What does this mean? For one thing, don’t be surprised if the “Latinos” in your organization have never heard of “Día de la Hispanidad”—which is a measure of both their ignorance of the global Hispanic community, and their relative alienation from the mainstream of Hispanic society. There are several repercussions to these kinds of social and cultural isolation and alienation, which are well-documented by the U.S. government: Latinos lag in virtually every measure, from educational attainment level to higher risk for diabetes, from lower household income to greater likelihood for being the victim of violent crime.
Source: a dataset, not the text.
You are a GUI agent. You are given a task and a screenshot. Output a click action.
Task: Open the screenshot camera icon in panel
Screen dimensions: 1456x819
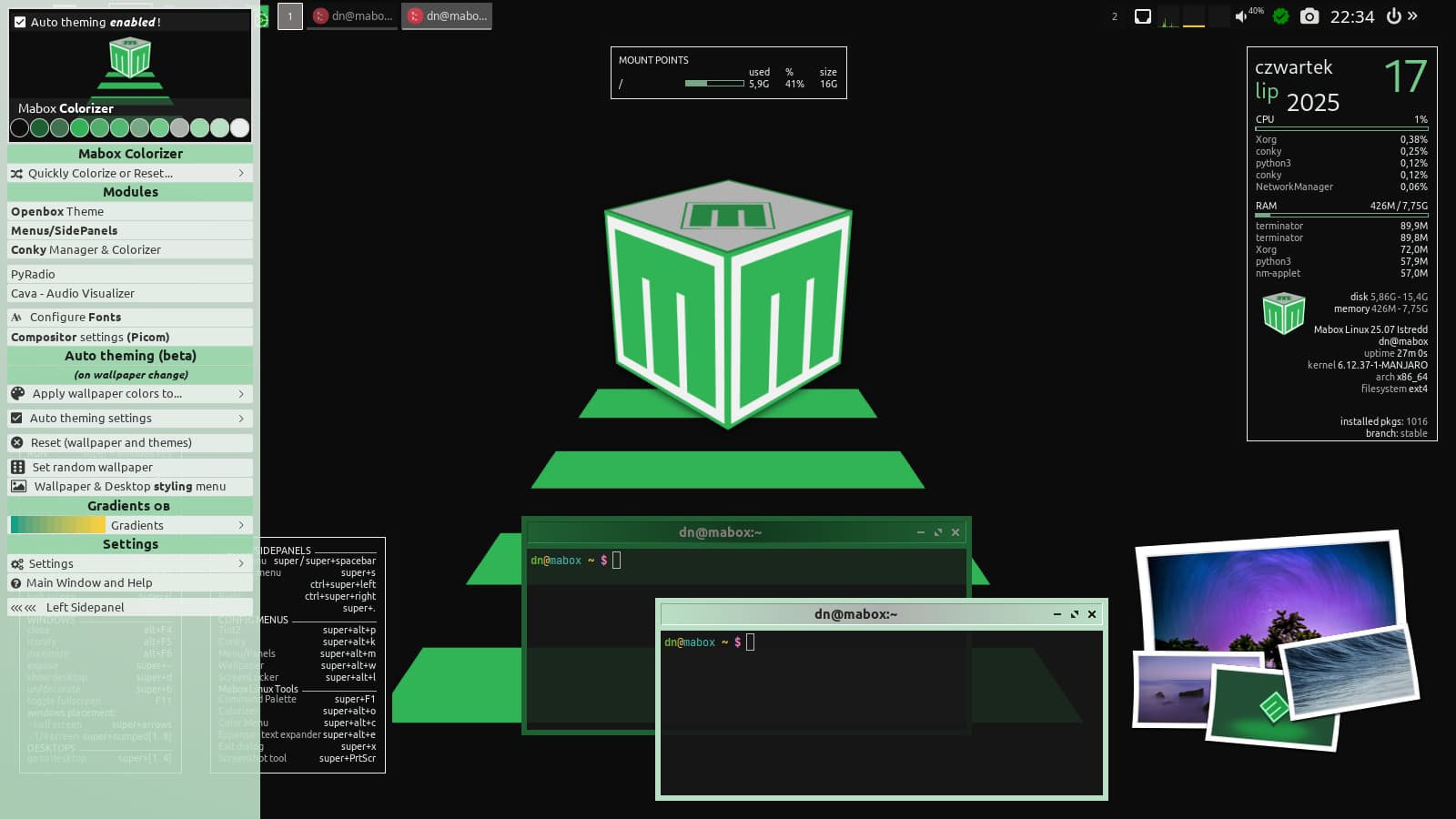(x=1309, y=15)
To these documented social facts that speak to the state of the lives of U.S. Hispanics, there is another component: how Hispanics are viewed by non-Hispanic Americans. How other groups in the societies in which we live view us is an important factor in our emotional well-being, and impacts the civility in which communities live. In Germany, for instance, second- and third-generation Germans of Turkish ancestry remain alienated from the mainstream of German life—and by choice. Turkish-Germans (who are Muslim) view their fellow German countrymen, who are of Teutonic (Caucasian) ancestry, and Christian, with contempt. To the Turkish-Germans, their fellow countrymen are people who pollute their bodies with alcohol and pork, and who lack enough sense to accept Muhammad as the true prophet. In a similar vein, non-Hispanic Americans view Hispanics and Latinos with suspicion: who are these short, brown-skin interlopers who have arrived in the country, refuse to learn English, assimilate into the mainstream of American life, and make demands on non-Hispanics to the point where it is impossible to dial any toll-free number and not be affronted by the “Oprima 2 para español” message that is as grating as nails screeching down a blackboard? And where are Homeland Security officers when you need them?
This is the unspoken hostility that U.S. Hispanics encounter by virtue of living in this nation’s Hispanic diaspora. This is the inevitable consequence that members of all diasporas encounter around the world, which requires “displaced” peoples to develop strategies to overcome obstacles inherent in being minorities at the margins of the societies in which they live. Sometimes the truth isn’t pretty, and the truth about diasporas seldom is anything but wrenching.